- _Task to complete_
From the material below, copy out each line with the word "agent" in it.

- _Listed entries_

====

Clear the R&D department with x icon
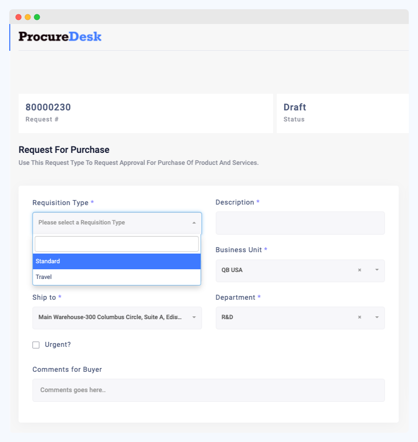 pos(359,318)
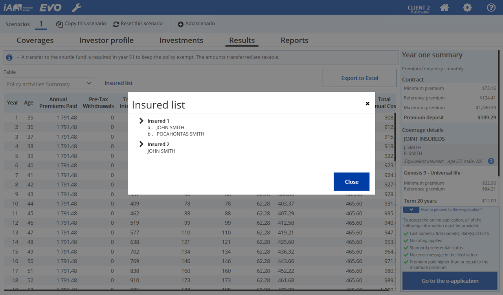Click the Reset this scenario icon
Image resolution: width=503 pixels, height=295 pixels.
pyautogui.click(x=116, y=24)

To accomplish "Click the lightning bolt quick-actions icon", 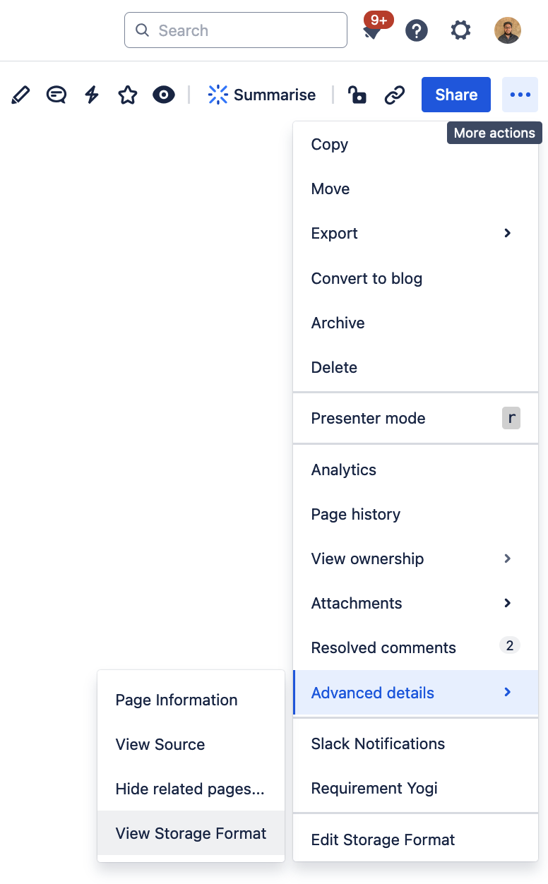I will pos(92,95).
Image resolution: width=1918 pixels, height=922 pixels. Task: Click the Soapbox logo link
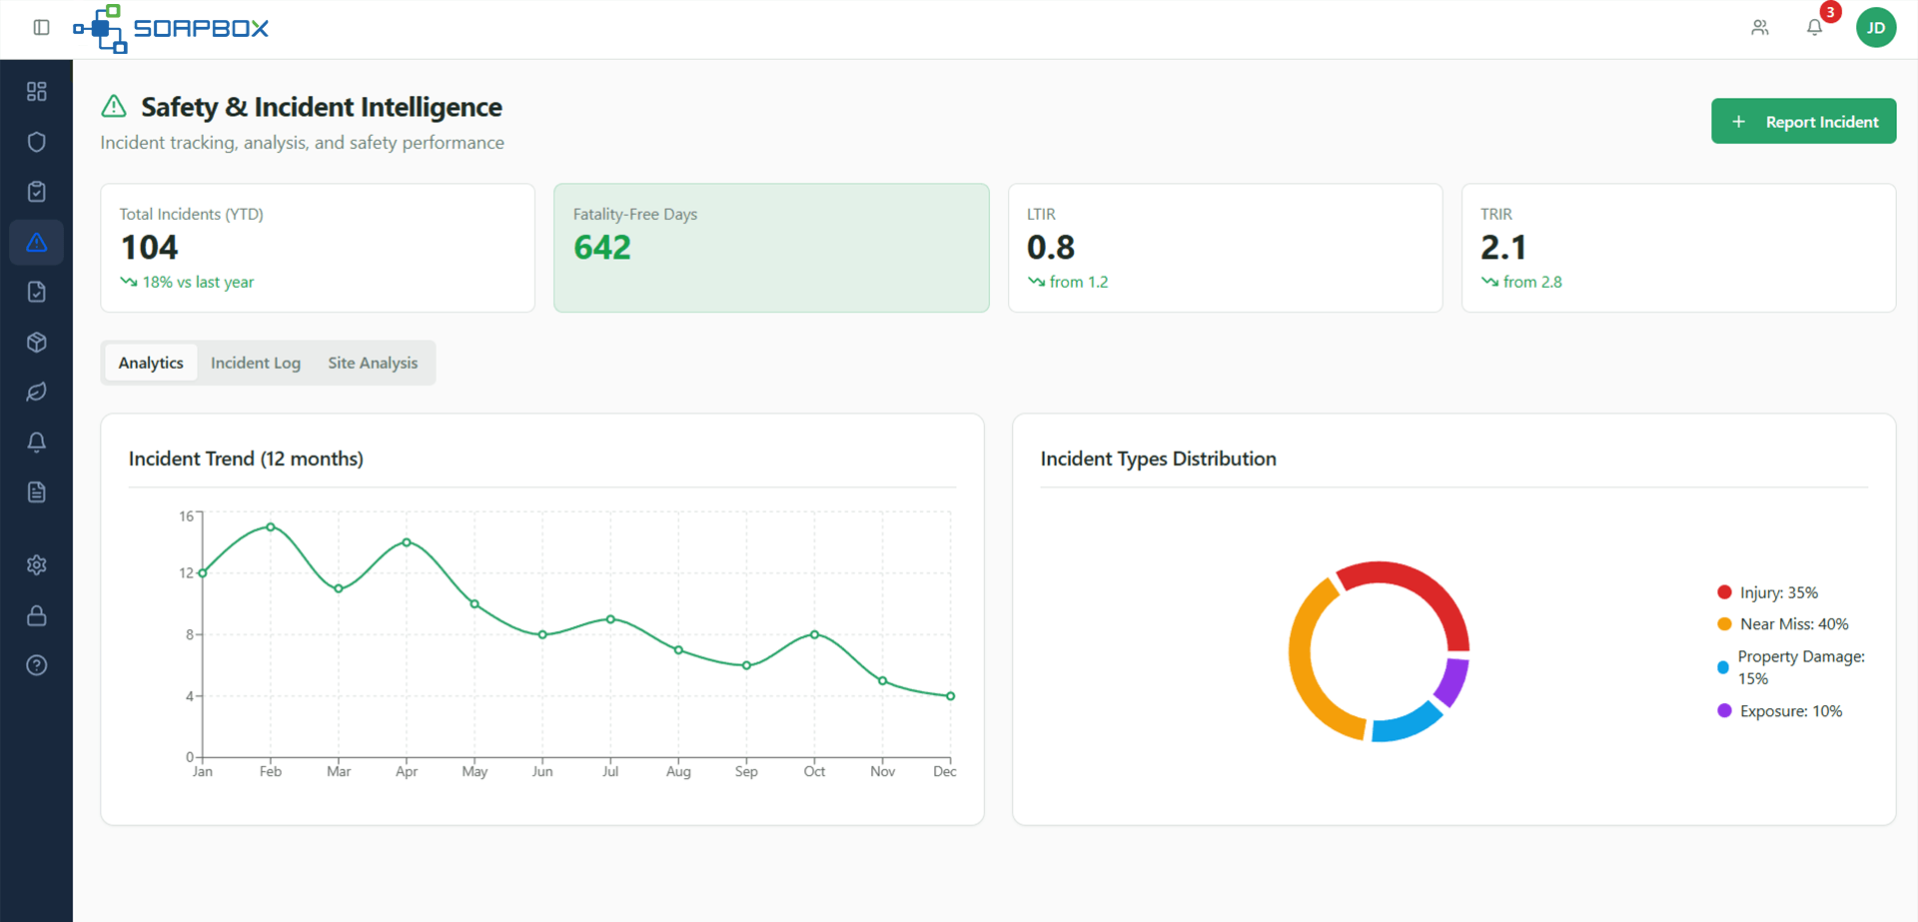coord(171,28)
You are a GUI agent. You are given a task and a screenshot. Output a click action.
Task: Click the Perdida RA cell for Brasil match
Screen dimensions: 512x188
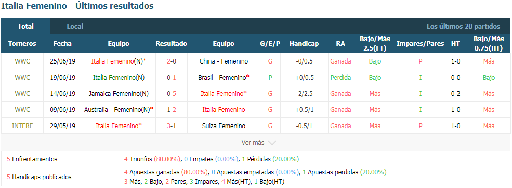point(340,78)
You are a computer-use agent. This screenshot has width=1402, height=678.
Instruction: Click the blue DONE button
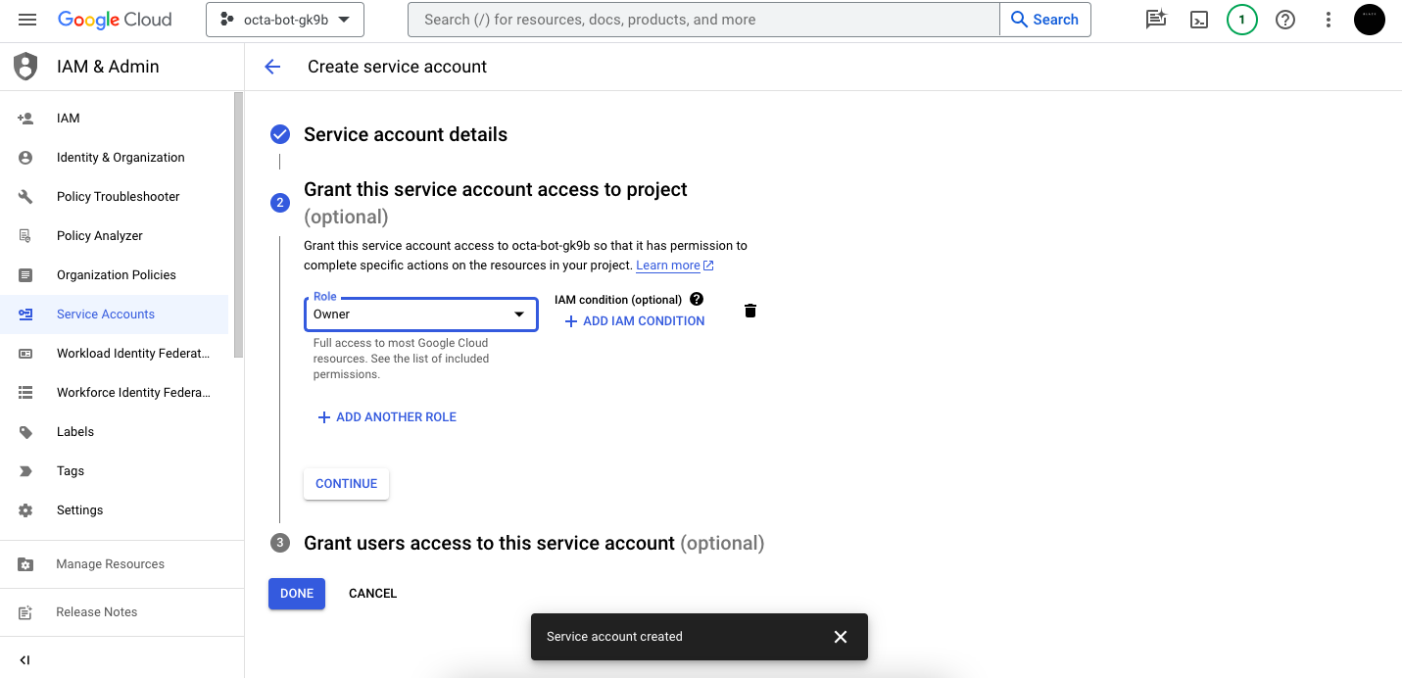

====

- _Result for this task_
You are a GUI agent. You are given a task and a screenshot. Output a click action.
You are a computer-use agent. This screenshot has width=1402, height=678.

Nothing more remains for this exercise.